### Dokumen Sumber
Relevansi dengan pendidikan
Surat Al-Maidah ayat 67
Nilai tarbawy yang dapat diambil dari ayat tersebut di atas, yaitu bahwa metode tabligh adalah suatu metode yang dapat diperkenalkan dalam dunia paendidikan modern. Yaitu suatu metode pendidikan dimanaguru tidak sekadar menyampaikan pengajaran kepada murid, akan tetapi dalam metode itu terkandung beberapa persyaratan guna terciptanya efektivitas proses belajar mengajar. Beberapa persyaratan yang dimaksud adalah :
Aspek kepribadian guru yang selalu menampilkan sosok uswah hasanah, suri tauladan yang baik bagi murid-muridnya.
Aspek kemampuan intelektual yang memadai.
Aspek penguasaan metodologis yang cukup sehingga mampu meraba dan membaca kejiwaan dan kebutuhan murid-muridnya.
Aspek spiritualitas dalam arti pengamal ajaran Islam yang istiqomah.

Apabila keempat persyaratan di atas dipenuhi oleh seorang guru, maka materi yang disampaikan kepada murid akan merupakan qoulan baligha, yaitu ucapan yang komunikatif dan efektif.

Surah An-Nahl ayat 125
ٱدۡعُ إِلَىٰ سَبِيلِ رَبِّكَ بِٱلۡحِكۡمَةِ وَٱلۡمَوۡعِظَةِ ٱلۡحَسَنَةِۖ وَجَٰدِلۡهُم بِٱلَّتِي هِيَ أَحۡسَنُۚ إِنَّ رَبَّكَ هُوَ أَعۡلَمُ بِمَن ضَلَّ عَن سَبِيلِهِۦ وَهُوَ أَعۡلَمُ بِٱلۡمُهۡتَدِينَ ١٢٥
Artinya : “Serulah (manusia) kepada jalan Tuhan-mu dengan hikmah dan pelajaran yang baik dan bantahlah mereka dengan cara yang baik. Sesungguhnya Tuhanmu Dialah yang lebih mengetahui tentang siapa yang tersesat dari jalan-Nya dan Dialah yang lebih mengetahui orang-orang yang mendapat petunjuk”.
######
Tuliskan ulang tanpa perubahan bagian teks sumber yang dibuka dengan kata-kata yang memuat "Aspek kemampuan intelektual" dan ditutup dengan "dan kebutuhan murid-muridnya.". Gunakan hanya teks sumber di atas sebagai pegangan.
### Informasi yang Diberikan
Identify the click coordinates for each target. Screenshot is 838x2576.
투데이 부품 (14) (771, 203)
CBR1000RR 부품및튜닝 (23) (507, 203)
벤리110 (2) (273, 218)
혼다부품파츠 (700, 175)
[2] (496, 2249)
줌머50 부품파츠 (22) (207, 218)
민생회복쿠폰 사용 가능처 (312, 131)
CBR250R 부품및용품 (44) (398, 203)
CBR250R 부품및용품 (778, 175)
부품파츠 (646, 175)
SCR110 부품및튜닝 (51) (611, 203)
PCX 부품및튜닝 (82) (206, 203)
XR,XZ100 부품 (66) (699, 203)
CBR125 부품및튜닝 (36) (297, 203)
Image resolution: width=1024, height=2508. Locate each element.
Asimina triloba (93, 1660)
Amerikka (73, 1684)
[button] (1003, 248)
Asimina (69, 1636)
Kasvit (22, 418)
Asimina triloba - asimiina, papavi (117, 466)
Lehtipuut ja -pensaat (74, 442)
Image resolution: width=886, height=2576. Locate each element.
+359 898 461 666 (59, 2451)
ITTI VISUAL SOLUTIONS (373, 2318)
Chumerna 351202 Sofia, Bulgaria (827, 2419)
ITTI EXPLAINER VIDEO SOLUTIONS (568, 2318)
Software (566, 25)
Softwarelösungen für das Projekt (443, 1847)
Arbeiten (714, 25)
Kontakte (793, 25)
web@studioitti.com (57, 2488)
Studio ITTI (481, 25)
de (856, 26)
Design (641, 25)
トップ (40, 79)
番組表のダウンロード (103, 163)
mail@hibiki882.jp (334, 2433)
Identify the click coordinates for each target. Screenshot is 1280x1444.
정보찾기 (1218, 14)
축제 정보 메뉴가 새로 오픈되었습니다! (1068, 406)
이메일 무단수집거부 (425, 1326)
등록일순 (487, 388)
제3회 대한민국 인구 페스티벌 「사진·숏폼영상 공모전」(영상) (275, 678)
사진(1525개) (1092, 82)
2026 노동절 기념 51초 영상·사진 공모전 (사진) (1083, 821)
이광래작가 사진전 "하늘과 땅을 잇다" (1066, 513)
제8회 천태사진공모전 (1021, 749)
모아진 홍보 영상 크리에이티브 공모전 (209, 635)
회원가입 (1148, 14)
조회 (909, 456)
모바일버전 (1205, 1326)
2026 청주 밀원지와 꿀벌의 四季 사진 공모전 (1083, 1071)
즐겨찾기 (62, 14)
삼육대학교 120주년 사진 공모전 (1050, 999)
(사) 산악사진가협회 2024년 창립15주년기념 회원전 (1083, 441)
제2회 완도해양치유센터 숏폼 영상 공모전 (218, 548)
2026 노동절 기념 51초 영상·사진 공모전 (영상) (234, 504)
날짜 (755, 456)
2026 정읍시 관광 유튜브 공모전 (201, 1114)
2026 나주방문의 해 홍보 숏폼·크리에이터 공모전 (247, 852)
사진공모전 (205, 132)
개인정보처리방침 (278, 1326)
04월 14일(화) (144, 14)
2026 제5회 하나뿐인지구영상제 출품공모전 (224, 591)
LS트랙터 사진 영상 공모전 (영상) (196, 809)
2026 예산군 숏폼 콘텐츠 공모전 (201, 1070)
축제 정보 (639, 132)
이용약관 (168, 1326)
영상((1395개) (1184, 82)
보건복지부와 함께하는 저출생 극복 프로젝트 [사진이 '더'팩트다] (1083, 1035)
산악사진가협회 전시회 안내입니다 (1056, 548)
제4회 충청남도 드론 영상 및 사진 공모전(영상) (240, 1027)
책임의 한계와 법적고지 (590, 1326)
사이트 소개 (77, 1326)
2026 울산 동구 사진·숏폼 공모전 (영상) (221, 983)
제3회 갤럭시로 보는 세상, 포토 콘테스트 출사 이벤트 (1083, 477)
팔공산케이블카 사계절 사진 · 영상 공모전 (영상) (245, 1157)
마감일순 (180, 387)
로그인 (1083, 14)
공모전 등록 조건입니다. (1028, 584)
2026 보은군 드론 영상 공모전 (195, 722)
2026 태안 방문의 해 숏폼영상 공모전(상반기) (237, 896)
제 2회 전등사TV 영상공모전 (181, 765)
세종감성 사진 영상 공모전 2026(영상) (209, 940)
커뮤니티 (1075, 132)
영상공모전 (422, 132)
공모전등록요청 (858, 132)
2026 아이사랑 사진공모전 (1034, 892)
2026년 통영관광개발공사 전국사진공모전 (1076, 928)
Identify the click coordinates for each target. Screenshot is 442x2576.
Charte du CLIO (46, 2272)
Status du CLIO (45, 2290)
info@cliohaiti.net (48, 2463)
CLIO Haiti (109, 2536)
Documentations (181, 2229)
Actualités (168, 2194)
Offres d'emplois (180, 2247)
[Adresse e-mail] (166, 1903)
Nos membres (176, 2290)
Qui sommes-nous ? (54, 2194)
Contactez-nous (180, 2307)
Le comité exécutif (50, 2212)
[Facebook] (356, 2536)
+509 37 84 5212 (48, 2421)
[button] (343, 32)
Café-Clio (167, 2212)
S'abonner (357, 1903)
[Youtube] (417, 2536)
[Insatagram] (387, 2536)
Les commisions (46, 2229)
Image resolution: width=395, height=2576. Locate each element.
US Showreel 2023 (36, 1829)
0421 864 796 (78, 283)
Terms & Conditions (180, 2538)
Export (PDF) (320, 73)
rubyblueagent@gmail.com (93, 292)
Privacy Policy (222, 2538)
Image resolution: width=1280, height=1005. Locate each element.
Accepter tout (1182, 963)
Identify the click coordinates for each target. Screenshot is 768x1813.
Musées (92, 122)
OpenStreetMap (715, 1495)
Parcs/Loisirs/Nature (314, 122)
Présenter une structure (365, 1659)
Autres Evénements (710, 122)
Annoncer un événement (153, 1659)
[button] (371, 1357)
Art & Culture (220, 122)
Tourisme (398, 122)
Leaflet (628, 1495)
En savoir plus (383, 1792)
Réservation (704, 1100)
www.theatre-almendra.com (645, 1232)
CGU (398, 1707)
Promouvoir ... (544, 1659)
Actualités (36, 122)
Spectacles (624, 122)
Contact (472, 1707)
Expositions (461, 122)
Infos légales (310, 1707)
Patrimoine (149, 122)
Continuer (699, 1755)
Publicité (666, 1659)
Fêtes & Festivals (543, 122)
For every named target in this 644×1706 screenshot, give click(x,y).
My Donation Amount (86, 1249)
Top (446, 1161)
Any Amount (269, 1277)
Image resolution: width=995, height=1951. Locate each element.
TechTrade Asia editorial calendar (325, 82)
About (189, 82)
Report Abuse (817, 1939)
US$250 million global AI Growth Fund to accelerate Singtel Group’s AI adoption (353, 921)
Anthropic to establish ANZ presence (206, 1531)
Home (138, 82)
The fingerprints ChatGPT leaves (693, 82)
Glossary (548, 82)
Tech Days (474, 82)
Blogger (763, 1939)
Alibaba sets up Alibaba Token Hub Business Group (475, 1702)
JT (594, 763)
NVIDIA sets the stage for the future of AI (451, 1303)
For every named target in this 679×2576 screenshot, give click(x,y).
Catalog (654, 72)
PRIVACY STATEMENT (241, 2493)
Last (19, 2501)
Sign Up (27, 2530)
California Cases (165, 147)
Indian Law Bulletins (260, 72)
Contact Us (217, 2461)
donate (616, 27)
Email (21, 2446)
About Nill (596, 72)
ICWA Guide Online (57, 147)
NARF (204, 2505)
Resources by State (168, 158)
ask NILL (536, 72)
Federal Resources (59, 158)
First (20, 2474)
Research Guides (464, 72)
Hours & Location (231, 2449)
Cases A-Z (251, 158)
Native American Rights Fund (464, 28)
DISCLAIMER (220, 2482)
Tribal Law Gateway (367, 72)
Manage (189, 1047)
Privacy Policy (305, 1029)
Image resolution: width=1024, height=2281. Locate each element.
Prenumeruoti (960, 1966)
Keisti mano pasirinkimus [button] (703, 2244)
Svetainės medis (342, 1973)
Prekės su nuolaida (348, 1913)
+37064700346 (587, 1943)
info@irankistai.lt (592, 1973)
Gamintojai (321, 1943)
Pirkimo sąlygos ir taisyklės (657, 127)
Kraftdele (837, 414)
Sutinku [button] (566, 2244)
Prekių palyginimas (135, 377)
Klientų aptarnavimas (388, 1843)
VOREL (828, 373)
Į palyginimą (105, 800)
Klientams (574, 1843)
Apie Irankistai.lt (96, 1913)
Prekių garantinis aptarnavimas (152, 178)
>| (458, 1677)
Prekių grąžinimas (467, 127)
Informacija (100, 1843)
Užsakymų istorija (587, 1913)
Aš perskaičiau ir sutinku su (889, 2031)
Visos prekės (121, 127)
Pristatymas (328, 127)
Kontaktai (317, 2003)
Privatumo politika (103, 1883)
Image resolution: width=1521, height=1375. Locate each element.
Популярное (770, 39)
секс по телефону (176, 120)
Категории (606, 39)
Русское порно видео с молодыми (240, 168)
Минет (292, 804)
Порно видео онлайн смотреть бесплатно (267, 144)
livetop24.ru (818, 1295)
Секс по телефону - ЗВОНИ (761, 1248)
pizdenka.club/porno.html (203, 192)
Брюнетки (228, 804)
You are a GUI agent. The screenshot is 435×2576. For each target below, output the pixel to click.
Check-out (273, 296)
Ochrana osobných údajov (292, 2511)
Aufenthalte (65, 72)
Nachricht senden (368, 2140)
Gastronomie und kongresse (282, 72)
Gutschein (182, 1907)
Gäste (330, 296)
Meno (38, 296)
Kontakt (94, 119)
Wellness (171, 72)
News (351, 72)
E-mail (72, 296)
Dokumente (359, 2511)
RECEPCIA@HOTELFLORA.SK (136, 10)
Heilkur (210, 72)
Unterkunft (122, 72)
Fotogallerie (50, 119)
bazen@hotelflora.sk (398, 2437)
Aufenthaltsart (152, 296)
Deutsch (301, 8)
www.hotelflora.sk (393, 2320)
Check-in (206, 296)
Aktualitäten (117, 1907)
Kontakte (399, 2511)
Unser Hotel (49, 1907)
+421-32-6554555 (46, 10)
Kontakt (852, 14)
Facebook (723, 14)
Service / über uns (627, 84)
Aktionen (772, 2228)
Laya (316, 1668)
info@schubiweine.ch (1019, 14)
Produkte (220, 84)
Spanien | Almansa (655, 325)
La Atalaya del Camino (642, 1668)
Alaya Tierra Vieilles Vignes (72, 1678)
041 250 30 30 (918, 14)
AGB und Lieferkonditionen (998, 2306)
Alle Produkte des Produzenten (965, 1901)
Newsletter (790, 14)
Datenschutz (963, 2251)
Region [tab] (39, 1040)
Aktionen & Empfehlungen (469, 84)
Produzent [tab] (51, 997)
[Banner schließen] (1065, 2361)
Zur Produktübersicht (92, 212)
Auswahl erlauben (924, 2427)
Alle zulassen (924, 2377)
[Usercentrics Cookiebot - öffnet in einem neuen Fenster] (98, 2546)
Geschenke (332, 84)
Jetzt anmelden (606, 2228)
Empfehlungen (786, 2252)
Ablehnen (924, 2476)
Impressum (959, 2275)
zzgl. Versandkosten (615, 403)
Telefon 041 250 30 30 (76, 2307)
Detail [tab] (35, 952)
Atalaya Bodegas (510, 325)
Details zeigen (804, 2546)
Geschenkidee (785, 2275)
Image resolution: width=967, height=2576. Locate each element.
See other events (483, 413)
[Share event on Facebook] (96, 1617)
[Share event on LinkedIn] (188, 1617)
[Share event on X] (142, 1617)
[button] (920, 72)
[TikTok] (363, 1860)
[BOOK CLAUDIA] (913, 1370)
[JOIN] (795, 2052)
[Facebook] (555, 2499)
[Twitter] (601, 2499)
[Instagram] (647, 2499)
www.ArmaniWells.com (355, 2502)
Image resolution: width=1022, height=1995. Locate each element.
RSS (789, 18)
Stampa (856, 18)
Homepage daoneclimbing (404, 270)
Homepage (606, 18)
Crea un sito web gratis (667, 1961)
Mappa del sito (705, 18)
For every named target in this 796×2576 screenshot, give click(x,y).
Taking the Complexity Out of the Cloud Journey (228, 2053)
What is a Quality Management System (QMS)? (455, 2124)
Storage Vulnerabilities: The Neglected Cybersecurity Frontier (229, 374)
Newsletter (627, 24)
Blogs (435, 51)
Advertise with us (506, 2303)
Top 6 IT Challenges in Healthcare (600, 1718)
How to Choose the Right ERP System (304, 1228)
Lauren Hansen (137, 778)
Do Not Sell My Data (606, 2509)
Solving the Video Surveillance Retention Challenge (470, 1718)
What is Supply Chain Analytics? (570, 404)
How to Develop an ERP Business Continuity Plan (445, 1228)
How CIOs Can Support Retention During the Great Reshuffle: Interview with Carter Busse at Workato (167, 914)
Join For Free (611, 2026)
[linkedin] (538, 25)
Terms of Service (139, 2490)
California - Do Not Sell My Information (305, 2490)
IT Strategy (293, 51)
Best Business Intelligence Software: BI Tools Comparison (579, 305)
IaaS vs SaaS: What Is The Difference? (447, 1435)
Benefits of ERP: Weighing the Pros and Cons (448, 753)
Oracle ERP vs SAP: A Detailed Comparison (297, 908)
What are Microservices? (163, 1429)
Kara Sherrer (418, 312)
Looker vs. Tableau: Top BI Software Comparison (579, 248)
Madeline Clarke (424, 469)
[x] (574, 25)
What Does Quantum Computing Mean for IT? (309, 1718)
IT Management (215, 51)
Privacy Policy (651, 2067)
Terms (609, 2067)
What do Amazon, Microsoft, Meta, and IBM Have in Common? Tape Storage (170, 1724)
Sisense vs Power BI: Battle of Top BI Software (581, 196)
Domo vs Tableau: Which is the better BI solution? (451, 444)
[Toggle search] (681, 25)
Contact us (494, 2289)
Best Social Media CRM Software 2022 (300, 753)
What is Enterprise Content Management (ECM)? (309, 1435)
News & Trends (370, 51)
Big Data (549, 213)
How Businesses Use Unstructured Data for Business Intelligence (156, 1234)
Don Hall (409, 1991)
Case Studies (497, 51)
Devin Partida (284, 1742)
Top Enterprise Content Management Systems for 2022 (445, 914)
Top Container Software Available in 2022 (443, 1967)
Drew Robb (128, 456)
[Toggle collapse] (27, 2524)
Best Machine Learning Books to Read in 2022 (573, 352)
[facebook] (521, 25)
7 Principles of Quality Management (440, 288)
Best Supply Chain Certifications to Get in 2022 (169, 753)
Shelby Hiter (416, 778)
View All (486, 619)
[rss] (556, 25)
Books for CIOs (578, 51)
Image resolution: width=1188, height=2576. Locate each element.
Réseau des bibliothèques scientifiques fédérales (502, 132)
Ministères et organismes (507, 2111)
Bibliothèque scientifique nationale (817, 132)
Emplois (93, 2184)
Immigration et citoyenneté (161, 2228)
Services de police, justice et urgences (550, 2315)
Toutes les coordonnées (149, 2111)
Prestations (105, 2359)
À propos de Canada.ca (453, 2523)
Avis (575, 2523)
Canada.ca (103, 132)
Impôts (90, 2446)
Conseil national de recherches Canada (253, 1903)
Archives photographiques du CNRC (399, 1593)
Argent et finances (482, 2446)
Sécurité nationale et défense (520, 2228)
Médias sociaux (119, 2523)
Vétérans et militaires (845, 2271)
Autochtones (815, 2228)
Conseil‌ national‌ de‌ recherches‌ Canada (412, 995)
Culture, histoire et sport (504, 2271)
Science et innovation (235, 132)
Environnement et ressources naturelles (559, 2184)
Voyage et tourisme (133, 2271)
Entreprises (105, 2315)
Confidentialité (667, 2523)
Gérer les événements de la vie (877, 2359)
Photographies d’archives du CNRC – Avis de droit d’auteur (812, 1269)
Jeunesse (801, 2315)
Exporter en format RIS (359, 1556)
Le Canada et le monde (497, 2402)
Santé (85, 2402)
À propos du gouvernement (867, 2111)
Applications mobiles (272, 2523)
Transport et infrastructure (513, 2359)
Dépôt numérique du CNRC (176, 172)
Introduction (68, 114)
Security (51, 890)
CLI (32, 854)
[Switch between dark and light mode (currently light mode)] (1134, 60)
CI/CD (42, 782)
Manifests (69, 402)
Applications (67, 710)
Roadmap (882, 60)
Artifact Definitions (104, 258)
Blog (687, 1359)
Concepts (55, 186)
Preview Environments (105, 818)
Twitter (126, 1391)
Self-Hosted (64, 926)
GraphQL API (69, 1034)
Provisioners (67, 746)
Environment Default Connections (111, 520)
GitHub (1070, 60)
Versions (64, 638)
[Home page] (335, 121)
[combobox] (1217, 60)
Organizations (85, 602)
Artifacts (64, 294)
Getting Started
######
- Hasil Tugas -
Aspek kemampuan intelektual yang memadai.
Aspek penguasaan metodologis yang cukup sehingga mampu meraba dan membaca kejiwaan dan kebutuhan murid-muridnya.